If much of ice age human settlement was along coasts (as it is today) we would expect many if not most possible evidence of human settlement to be submerged. This could mean that we are underestimating the scale of human habitation of various regions. I'm curious what an archeologist would make of this idea.
Interestingly, there is little change near the southern tip of Florida, which might explain the locations of the findings in TFA.
As you can seeon the map, huge areas were dry land then but are ocean today. On a global scale, these include the entire Hudson Bay, and all the sea between the UK and Western/Northern Europe.
So I guess your theory isn't controversial at all.

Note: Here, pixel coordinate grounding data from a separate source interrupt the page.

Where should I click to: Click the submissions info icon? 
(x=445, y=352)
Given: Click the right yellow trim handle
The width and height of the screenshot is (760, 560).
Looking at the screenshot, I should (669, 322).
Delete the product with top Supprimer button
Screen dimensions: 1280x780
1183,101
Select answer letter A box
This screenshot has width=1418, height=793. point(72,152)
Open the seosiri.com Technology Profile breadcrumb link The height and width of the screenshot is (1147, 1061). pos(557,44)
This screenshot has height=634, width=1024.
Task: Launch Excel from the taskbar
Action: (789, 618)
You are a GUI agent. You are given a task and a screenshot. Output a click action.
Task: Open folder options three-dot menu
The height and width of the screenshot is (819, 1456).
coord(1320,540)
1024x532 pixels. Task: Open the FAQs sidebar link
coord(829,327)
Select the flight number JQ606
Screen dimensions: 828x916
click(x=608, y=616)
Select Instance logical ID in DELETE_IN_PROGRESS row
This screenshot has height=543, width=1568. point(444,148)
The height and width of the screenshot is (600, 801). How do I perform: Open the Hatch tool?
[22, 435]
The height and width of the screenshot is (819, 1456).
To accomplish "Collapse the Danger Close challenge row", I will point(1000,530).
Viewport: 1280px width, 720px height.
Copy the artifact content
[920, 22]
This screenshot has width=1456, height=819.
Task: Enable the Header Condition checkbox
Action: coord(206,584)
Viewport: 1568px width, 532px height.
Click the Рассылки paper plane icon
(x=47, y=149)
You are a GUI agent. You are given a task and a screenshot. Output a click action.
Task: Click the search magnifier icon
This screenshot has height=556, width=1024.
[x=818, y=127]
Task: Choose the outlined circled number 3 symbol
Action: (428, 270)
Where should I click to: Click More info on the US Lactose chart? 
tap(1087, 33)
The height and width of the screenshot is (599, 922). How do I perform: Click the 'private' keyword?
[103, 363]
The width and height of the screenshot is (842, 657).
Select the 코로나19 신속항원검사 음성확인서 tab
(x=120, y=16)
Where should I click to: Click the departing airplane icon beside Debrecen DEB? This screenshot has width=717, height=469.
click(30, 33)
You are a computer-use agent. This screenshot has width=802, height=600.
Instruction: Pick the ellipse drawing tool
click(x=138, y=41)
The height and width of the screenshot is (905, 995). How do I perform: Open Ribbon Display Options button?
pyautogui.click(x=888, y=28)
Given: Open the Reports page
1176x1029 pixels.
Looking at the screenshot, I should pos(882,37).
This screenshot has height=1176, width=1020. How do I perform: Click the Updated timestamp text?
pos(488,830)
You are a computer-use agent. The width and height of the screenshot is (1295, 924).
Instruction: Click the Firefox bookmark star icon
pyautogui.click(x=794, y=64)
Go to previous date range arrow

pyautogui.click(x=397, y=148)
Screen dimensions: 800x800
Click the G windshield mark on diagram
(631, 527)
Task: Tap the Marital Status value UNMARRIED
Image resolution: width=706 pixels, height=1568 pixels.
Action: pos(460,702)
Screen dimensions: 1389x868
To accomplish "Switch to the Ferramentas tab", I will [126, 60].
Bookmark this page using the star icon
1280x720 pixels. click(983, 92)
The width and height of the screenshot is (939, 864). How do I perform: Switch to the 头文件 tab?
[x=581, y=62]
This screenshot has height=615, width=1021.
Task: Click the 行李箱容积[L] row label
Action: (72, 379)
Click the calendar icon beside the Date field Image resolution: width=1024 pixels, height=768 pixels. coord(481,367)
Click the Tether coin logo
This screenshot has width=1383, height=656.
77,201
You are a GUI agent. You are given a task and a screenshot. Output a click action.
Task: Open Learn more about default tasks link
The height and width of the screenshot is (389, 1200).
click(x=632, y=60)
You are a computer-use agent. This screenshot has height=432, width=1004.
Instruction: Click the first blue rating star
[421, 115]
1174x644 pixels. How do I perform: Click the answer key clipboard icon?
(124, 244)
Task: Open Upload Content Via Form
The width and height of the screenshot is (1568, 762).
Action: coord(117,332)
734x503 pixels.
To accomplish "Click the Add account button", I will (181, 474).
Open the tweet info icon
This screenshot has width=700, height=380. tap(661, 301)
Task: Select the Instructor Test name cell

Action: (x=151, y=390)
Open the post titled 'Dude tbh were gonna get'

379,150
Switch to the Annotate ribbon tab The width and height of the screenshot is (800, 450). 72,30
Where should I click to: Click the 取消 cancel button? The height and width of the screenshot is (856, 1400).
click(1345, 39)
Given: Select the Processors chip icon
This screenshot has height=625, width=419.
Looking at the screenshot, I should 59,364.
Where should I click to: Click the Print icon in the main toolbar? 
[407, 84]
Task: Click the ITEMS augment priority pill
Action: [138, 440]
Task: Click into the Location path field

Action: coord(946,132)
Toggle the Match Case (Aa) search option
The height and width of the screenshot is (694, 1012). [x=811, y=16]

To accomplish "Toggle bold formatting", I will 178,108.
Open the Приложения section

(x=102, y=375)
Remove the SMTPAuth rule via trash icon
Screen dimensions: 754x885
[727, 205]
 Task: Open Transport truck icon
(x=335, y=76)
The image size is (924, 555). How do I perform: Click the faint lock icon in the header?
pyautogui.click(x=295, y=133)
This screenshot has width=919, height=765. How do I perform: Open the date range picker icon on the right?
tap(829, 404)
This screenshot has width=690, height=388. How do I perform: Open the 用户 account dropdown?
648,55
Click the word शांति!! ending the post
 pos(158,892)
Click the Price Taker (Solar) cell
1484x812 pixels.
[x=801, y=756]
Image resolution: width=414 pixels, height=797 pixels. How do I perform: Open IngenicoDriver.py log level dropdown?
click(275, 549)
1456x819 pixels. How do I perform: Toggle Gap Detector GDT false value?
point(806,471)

Graham Hancock has an interesting theory of a worldwide civilization that was wiped out (along with the mastodon) by a comet hitting the north american icecap during the younger dryas period around 11000 years ago.
Why does this read like Chrono Trigger fanfiction? That is almost literally the entire Zeal subplot from that game, except the meteor wiped out the dinosaurs, and the Queen of Zeal destroyed her empire 12,000 years ago through greed and stupidity DUE to the meteor.
I've always thought it interesting that the Natives of the new world were basically living a Stone Age existence. For 15,000 years, it turns out.
Aside from outlier examples to the contrary, there was basically nothing around for the European settlers to discover but basic tribesmen, oral history and primitive notions of things like weather, cosmology, medicine, etc.